▶ _WHAT TO PRODUCE_:
Without pictures, retype the following entries exactly.

* * * *

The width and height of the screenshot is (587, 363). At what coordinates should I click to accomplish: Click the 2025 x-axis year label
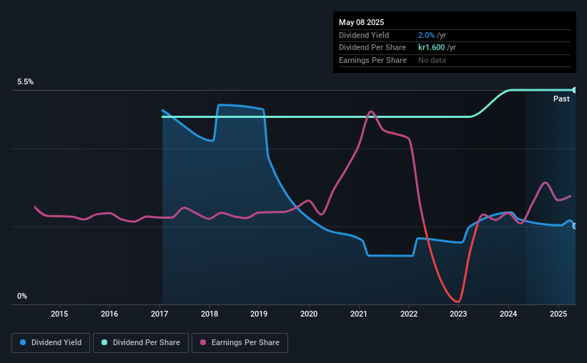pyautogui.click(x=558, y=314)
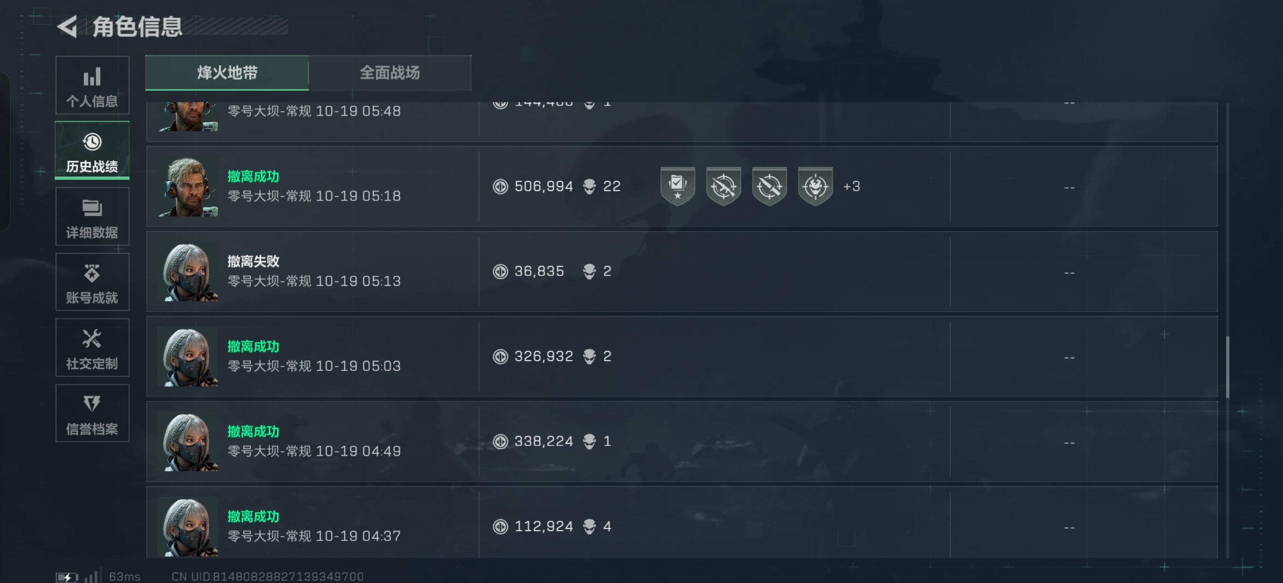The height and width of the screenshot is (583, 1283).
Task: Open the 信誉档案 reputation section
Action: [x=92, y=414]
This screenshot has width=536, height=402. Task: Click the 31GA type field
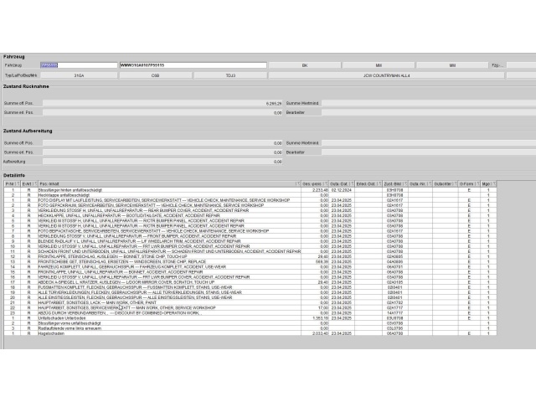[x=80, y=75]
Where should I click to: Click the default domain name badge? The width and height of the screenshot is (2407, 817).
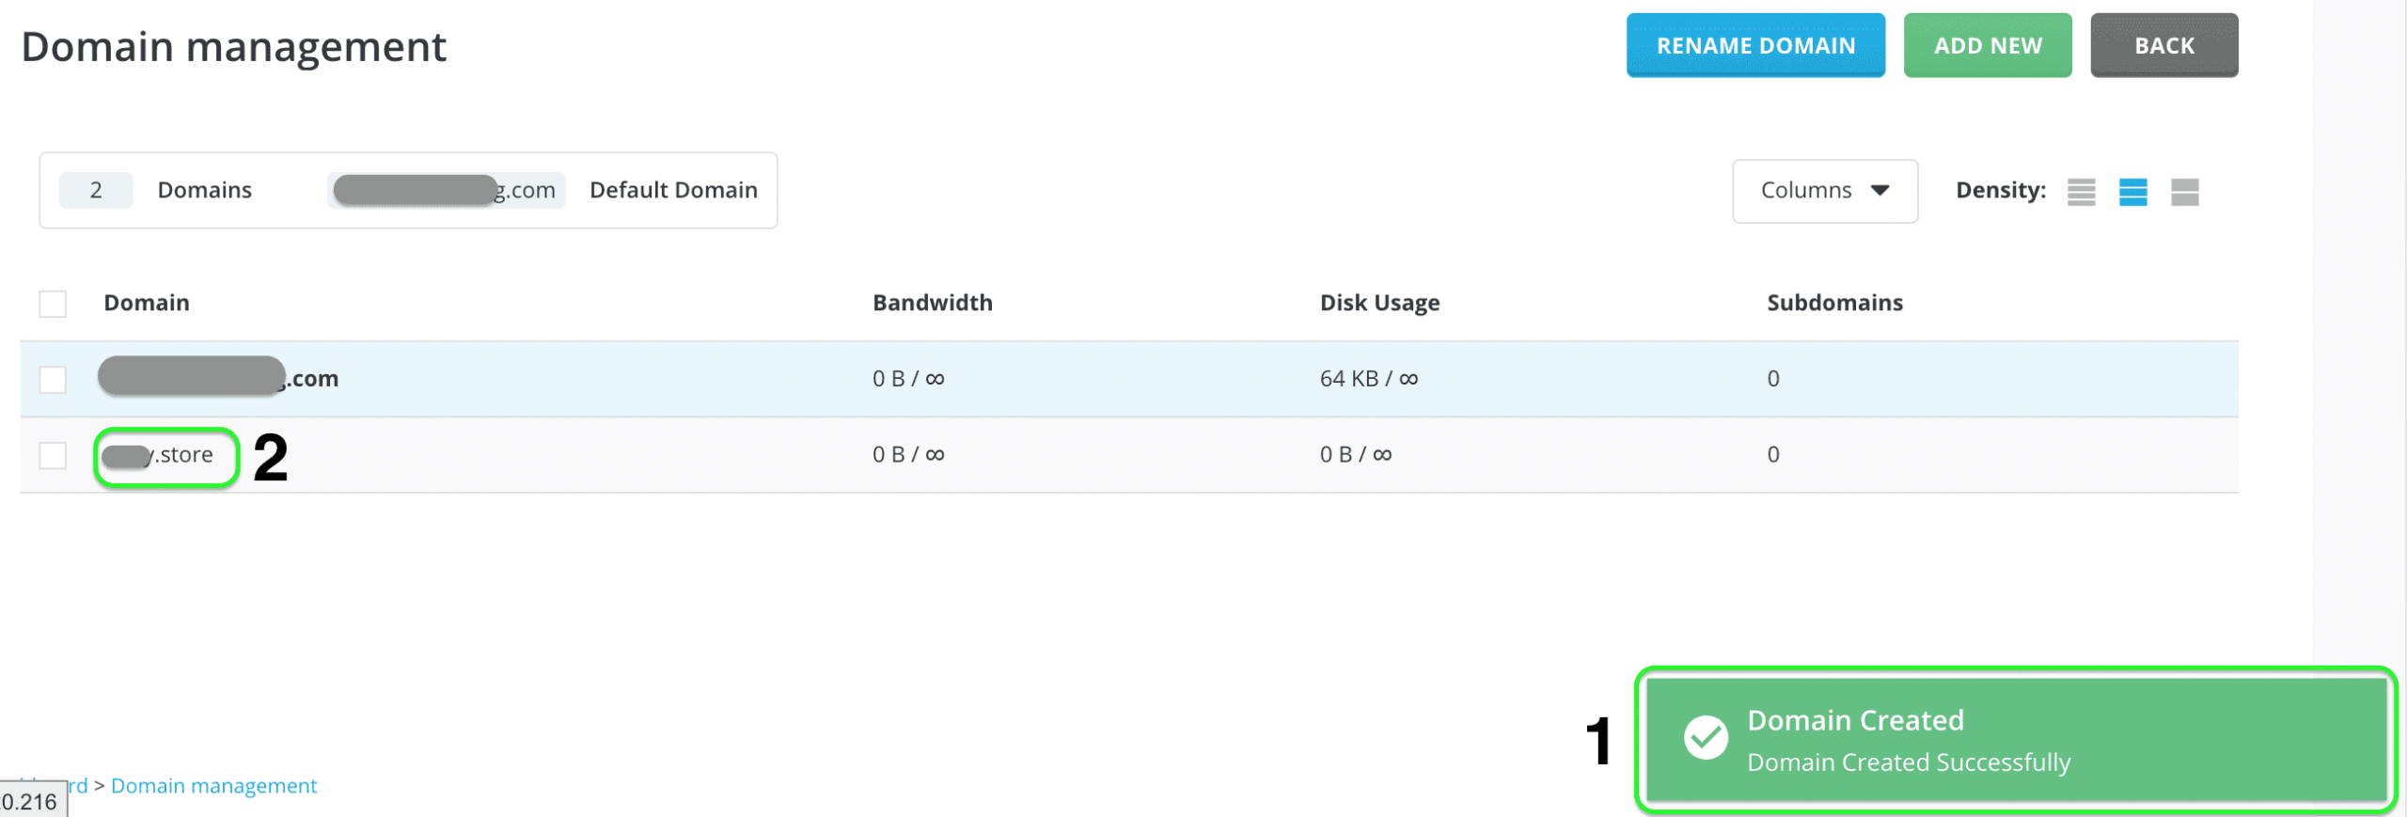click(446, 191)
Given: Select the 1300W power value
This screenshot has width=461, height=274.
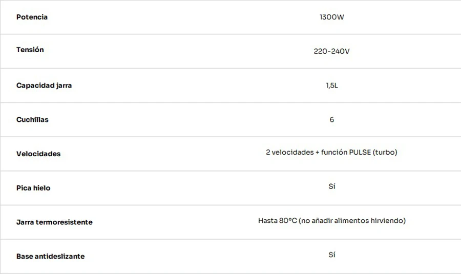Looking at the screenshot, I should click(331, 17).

* * * *

▶ _OUTPUT FOR THIS TASK_:
The width and height of the screenshot is (587, 363). At what coordinates should I click to accomplish: Click the 2025 x-axis year label
pyautogui.click(x=558, y=314)
The height and width of the screenshot is (583, 1283).
Task: Open the 信誉档案 reputation section
Action: [x=92, y=414]
This screenshot has width=536, height=402. Task: Click the 31GA type field
[x=80, y=75]
Where should I click to: Click the default domain name badge? The width and height of the screenshot is (2407, 817).
click(446, 191)
Given: Select the 1300W power value
This screenshot has width=461, height=274.
Looking at the screenshot, I should click(331, 17).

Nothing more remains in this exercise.